▸ Work order
When a line in the entries contains the word "千歳の女神", copy that line in full.

▸ Exercise input
====
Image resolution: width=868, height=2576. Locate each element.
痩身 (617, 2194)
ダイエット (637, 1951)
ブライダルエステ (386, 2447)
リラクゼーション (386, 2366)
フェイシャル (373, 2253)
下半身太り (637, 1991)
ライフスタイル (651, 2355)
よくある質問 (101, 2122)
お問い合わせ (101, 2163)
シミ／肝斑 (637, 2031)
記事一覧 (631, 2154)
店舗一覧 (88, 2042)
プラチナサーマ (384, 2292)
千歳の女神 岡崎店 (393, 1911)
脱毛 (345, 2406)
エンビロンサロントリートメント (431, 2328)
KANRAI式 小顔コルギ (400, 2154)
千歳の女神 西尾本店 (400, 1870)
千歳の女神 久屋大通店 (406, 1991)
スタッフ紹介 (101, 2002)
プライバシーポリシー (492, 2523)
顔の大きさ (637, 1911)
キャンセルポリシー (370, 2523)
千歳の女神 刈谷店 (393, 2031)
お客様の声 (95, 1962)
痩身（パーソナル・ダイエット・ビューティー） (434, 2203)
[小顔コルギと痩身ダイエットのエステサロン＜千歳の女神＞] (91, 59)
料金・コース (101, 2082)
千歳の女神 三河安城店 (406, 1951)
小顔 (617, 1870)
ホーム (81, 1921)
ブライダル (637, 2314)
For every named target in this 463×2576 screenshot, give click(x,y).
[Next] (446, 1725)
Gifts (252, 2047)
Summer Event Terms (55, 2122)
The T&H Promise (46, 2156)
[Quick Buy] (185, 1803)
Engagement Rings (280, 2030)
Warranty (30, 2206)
====
▸ Task answer
千歳の女神 岡崎店 (393, 1911)
千歳の女神 西尾本店 (400, 1870)
千歳の女神 久屋大通店 (406, 1991)
千歳の女神 刈谷店 (393, 2031)
[小顔コルギと痩身ダイエットのエステサロン＜千歳の女神＞] (91, 59)
千歳の女神 三河安城店 (406, 1951)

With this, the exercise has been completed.